Taxonomy Driven Gene Prediction

Introduction

Gene predication is an important technique of modern genetics for inferring structure and extension of genes from existing genome data, i.e. DNA level information. It is vital for postulating gene orthologs in the case that there are no laboratory sequenced gene information (e.g. mRNA). The orthologs of a given gene G can be used for inferring significant information about G, e.g. anomalies with respect to the gene’s taxonomic behavior or insights into the gene’s evolutionary development. Such inferring can be achieved on the foundation of gene decomposition (Exons/Introns) followed by alignments and structural post analysis inspections.
However, the quality of information obtainable from a set of gene orthologs depends on the quality of the orthologs itself, i.e. the reliability and precision of the prediction process delivering these orthologs. A popular approach for getting predictions is the training of a Hidden-Markov-Model (HMM) or Hidden-Semi-Markov-Models (HSMM) by using gene knowledge of a given species. I.e. Gnomon from NCBI relies on structural properties of human genes for training. As negative side effect of this strategy the quality and precision of predications deteriorates seriously with increasing taxonomic distance from the origin (species) used for HMM training. These negative effects can be eliminated by additionally integrating taxonomy (a phylogenetic tree) into the prediction process. More precise: The prediction scheme alters for different taxonomic areas and information kept on inner node level of the taxonomic tree is integrated into the prediction process.
= = = =
- TASK STATEMENT -
Rewrite everything in the gene prediction text from "Introduction" down to "post analysis inspections.", putting "genomic data" in place of "genome data".

- RECORDS -
= = = =
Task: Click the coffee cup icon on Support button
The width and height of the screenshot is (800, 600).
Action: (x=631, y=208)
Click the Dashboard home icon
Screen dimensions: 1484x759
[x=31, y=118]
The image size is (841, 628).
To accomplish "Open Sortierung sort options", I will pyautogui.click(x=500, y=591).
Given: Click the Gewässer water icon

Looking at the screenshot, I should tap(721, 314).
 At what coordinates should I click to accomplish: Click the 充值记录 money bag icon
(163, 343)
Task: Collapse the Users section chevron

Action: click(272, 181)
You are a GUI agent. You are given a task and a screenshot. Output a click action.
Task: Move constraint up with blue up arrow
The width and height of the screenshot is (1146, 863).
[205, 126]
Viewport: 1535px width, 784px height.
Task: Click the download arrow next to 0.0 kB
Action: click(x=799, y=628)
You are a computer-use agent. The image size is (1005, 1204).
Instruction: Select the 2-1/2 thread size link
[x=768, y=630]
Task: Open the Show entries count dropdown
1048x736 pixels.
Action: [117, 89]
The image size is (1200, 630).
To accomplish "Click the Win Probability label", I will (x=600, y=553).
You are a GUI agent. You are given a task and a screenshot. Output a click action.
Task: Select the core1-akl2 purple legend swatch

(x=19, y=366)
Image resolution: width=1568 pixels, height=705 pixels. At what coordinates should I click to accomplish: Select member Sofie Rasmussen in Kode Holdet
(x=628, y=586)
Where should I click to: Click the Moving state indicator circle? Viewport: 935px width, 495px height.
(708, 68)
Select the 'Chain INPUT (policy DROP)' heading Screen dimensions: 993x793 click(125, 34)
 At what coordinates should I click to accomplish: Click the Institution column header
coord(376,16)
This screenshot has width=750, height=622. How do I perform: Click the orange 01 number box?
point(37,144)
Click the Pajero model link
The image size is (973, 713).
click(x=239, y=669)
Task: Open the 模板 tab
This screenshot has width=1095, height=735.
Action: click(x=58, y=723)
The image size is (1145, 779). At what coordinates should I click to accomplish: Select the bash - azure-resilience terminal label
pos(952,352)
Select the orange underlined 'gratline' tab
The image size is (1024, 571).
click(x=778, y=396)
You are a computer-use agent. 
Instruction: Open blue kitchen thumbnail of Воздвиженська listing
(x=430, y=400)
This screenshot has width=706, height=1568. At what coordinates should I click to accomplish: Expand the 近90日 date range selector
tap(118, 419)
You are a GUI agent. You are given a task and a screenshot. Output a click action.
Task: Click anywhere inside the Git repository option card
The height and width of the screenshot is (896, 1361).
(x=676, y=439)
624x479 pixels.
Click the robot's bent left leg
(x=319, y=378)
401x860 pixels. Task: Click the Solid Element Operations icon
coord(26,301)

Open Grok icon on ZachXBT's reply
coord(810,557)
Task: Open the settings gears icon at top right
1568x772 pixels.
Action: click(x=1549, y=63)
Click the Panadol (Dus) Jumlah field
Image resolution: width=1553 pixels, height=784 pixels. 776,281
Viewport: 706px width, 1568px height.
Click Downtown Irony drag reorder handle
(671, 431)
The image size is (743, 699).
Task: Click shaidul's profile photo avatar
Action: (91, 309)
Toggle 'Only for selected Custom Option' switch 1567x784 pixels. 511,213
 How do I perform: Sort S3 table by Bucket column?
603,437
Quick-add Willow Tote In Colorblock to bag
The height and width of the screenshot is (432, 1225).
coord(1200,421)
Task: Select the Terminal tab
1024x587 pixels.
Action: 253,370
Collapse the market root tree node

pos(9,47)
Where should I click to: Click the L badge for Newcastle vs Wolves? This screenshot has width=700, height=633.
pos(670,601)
= = = =
- EXERCISE OUTPUT -
Introduction

Gene predication is an important technique of modern genetics for inferring structure and extension of genes from existing genomic data, i.e. DNA level information. It is vital for postulating gene orthologs in the case that there are no laboratory sequenced gene information (e.g. mRNA). The orthologs of a given gene G can be used for inferring significant information about G, e.g. anomalies with respect to the gene’s taxonomic behavior or insights into the gene’s evolutionary development. Such inferring can be achieved on the foundation of gene decomposition (Exons/Introns) followed by alignments and structural post analysis inspections.